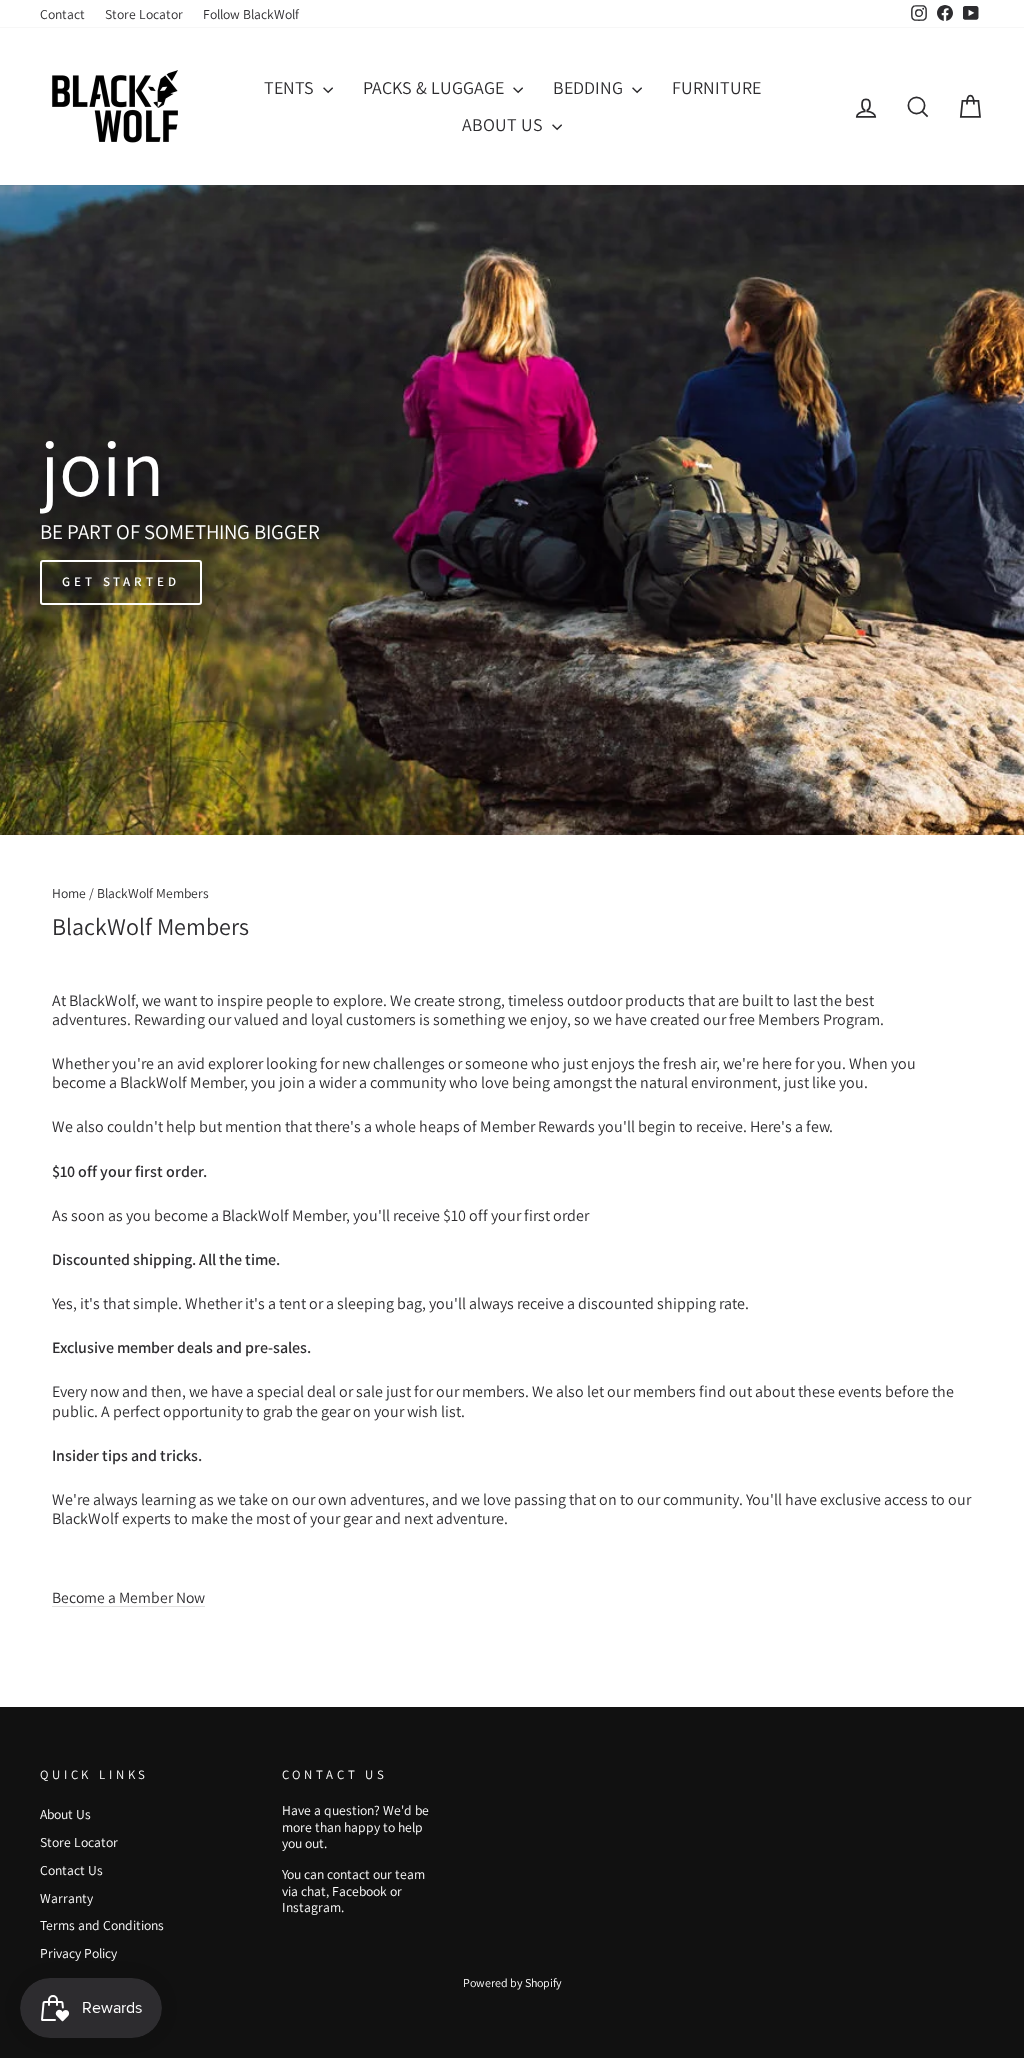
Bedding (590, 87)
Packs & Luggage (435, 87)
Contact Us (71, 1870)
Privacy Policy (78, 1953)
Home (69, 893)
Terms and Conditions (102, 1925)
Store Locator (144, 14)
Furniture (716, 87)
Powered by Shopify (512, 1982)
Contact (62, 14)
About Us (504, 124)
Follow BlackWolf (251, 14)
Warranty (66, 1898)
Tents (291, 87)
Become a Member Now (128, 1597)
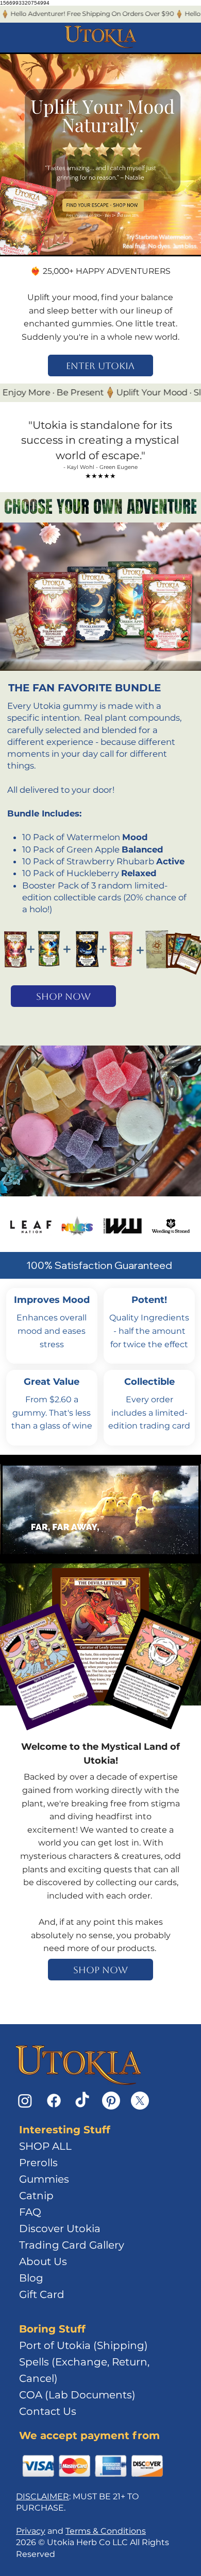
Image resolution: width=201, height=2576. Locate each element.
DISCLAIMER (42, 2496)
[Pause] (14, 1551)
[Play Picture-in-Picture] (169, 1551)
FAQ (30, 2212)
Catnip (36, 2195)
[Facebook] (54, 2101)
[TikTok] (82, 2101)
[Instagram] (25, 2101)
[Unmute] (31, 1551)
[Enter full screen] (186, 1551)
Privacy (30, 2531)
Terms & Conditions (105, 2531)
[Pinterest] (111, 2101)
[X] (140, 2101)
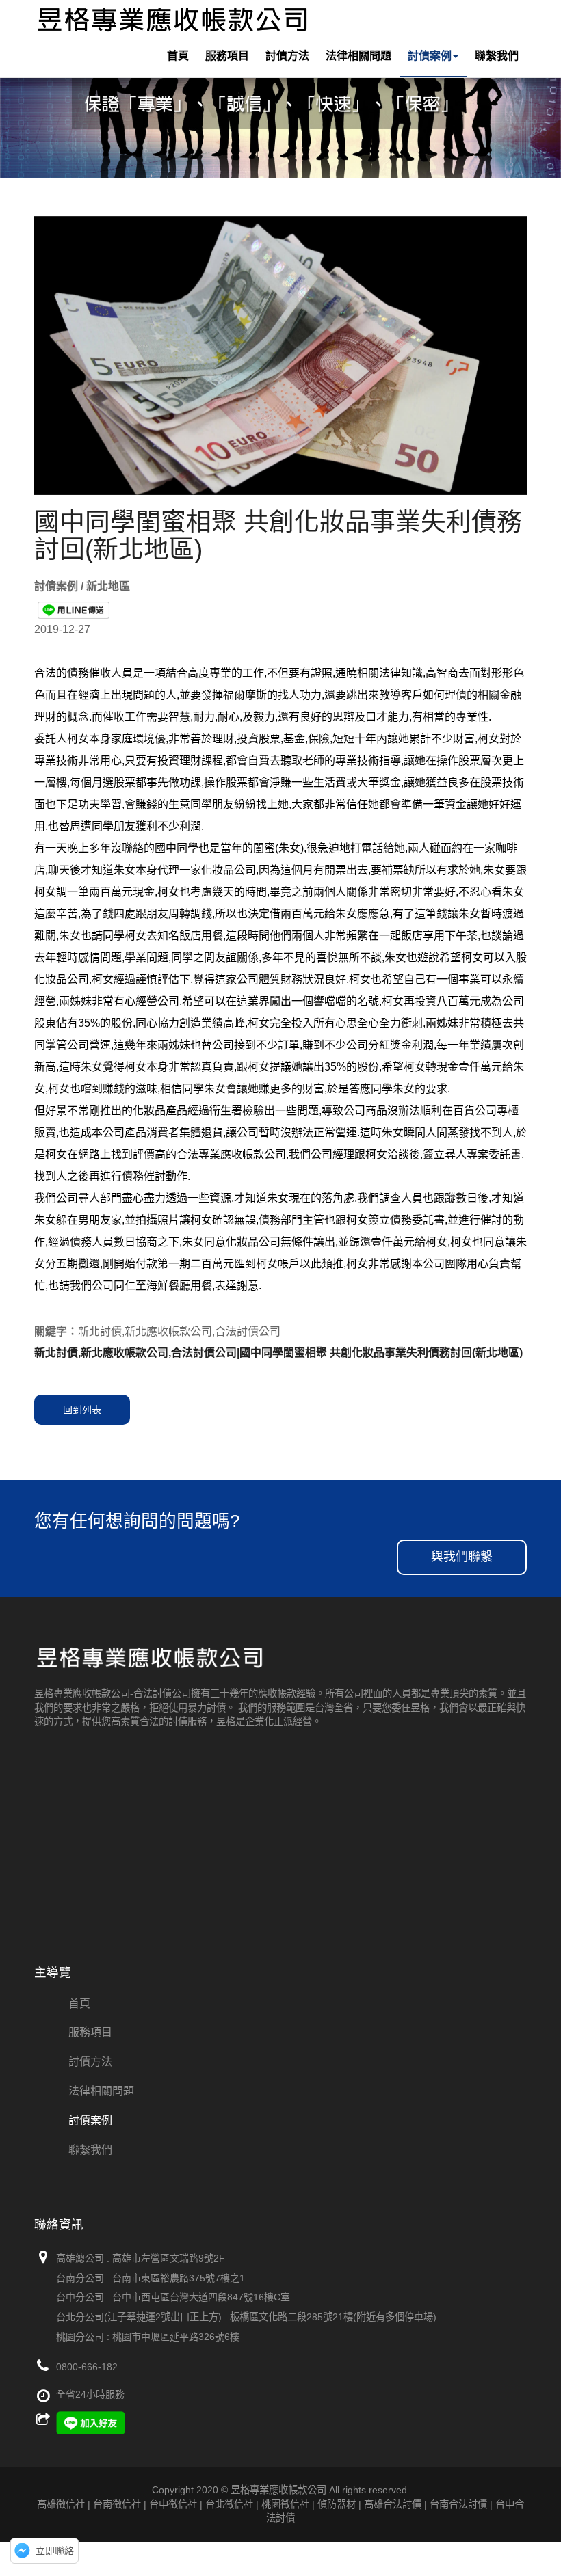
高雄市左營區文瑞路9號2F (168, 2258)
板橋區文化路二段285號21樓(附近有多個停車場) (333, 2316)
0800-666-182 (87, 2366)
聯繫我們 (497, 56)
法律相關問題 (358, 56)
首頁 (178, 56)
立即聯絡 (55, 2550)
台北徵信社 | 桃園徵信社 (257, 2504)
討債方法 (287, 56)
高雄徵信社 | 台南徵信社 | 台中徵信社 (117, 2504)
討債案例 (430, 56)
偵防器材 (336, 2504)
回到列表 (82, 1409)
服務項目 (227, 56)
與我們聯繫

## Required action
Scan the listing above, and wherever a line holds the string "Terms", copy that line.

## Exercise result
Terms and Conditions (102, 1925)
Terms & Conditions (105, 2531)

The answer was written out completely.